Hi all,
I feel like this is just a math problem, but someone here may just have an easy answer.
My friend/co-investor and I have just purchased out first multi unit investment property.
I used my FHA on this one and we put down 3.5% and I am living in the middle unit. We hope to buy another one in the next year, using my co-investors FHA loan.
Our goal on these properties isn't to get rich at first, but to just break even or make minimal cash flow.
Now we find ourselves in a philosophical dilemma of choosing where to throw our money over the next couple decades.
We already each do Roth IRA (max out yearly) and both have workplace retirement accounts, though may not maximize their potential. We both also have student loan with between 5.5-6.5 percent interest rates. We also both have over 10k in Vanguard so have very low fees on VTSAX returning probably a greater than 5% rate over the long haul. Our first mortgage is about 4.5%.
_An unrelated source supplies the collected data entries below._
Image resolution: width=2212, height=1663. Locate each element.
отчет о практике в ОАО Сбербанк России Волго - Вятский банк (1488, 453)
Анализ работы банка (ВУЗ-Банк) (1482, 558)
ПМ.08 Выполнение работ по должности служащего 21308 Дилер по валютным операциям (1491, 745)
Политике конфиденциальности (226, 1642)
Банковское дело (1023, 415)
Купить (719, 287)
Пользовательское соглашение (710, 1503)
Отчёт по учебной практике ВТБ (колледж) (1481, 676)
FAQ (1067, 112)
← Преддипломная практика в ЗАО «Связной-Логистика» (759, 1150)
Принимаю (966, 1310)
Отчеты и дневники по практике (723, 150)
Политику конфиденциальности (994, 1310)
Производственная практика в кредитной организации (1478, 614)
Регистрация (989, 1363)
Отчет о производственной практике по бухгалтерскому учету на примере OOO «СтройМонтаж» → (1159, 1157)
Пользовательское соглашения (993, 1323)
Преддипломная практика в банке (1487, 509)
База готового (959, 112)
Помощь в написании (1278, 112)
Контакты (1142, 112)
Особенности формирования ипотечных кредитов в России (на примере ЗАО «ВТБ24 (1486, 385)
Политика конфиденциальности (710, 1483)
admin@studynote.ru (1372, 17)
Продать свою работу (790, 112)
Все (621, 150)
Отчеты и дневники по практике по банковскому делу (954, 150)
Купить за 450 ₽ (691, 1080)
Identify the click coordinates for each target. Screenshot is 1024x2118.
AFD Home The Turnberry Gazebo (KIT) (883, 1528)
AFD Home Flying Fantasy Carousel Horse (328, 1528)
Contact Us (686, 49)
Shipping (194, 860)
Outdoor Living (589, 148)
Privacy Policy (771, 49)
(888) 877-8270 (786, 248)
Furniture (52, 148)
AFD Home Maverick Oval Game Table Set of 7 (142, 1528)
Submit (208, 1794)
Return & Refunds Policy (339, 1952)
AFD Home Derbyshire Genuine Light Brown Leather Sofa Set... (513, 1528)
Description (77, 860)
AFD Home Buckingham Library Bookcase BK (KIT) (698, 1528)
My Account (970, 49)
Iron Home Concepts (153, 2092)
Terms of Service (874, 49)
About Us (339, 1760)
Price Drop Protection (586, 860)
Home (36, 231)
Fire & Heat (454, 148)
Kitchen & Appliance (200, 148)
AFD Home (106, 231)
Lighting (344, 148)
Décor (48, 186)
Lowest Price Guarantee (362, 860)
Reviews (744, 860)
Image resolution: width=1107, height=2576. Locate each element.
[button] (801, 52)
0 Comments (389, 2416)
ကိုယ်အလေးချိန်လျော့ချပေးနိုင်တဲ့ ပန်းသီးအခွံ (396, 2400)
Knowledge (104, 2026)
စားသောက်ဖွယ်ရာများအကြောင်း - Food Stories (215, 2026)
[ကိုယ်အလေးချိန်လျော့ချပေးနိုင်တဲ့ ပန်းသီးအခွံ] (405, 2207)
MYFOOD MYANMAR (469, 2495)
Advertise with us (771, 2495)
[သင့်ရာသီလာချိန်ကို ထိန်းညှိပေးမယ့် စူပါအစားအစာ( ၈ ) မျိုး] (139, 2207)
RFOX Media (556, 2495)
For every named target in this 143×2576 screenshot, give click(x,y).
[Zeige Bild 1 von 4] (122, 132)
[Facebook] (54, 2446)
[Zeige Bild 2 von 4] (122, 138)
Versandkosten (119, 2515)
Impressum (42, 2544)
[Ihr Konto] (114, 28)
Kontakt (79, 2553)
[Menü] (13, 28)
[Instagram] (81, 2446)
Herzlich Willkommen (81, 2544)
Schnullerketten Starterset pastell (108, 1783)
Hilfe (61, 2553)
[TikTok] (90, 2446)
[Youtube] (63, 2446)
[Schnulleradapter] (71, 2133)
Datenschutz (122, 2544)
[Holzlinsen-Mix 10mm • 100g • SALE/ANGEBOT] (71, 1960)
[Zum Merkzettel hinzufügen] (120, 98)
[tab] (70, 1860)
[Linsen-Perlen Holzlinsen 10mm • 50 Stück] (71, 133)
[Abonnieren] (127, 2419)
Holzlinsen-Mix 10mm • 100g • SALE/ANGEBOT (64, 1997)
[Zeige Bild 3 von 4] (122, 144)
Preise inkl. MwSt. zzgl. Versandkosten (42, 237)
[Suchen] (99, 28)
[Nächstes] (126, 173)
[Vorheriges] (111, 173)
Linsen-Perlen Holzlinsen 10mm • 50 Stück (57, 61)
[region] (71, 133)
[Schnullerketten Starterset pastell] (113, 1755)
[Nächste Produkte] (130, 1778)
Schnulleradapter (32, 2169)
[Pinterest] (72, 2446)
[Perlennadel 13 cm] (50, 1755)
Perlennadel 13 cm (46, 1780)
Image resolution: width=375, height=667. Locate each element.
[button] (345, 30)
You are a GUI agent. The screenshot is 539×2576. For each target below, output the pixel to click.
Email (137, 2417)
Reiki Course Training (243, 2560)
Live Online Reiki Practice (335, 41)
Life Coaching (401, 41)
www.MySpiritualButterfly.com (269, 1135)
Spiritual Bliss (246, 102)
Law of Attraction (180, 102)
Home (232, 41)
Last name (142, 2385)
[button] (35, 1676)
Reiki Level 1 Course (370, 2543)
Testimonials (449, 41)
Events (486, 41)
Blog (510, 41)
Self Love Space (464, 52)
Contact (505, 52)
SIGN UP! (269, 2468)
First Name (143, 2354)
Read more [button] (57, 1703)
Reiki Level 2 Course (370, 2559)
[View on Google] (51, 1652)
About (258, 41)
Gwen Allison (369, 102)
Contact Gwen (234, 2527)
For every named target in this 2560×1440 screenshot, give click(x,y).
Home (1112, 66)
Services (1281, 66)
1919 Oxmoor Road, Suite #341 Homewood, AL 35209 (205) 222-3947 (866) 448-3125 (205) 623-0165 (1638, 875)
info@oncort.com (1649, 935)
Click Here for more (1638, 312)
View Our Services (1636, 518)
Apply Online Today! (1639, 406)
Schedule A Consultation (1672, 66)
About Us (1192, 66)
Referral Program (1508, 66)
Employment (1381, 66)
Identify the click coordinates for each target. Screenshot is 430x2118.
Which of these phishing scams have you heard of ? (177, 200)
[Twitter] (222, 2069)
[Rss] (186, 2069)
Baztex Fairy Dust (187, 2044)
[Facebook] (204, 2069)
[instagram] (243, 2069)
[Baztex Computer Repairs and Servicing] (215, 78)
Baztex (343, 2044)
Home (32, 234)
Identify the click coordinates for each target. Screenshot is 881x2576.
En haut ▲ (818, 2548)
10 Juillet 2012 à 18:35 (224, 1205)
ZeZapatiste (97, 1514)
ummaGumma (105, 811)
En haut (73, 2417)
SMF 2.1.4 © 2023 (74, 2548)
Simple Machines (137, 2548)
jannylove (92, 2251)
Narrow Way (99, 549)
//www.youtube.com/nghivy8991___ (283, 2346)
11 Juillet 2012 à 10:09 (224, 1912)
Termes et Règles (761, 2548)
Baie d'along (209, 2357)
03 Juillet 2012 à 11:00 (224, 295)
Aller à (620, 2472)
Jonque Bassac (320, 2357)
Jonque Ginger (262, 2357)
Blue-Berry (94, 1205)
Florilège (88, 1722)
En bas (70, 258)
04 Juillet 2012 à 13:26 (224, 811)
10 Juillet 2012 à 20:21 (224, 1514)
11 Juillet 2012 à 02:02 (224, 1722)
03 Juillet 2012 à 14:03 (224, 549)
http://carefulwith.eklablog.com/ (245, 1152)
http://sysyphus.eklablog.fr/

I think our options are rushing off payments on mortgage, right now we pay $162 a month on the first time buyers insurance until we get to 20% equity.
Another option is to only pay minimum on the house, and maximize personal cash flow and save for the next downpayment on house number two.
Other options may be use cash to wipe out student loans while paying minimum on first house.
I have about 30k in loans, and my co-investor has around 40k.
Other information -
I have minimal debts other than student loans, make 66k a year, no car payment, and will now have virtually free rent.
Co-investor makes 100k a year, has small car lease, but still has to pay rent living elsewhere of between 6-800 a month.
After reading many of these posts in the past, and going purely off math, it seems like student loans should go first.
However I am not an expert yet on mortgages and leveraging them, should we make getting as much equity in our properties the focus?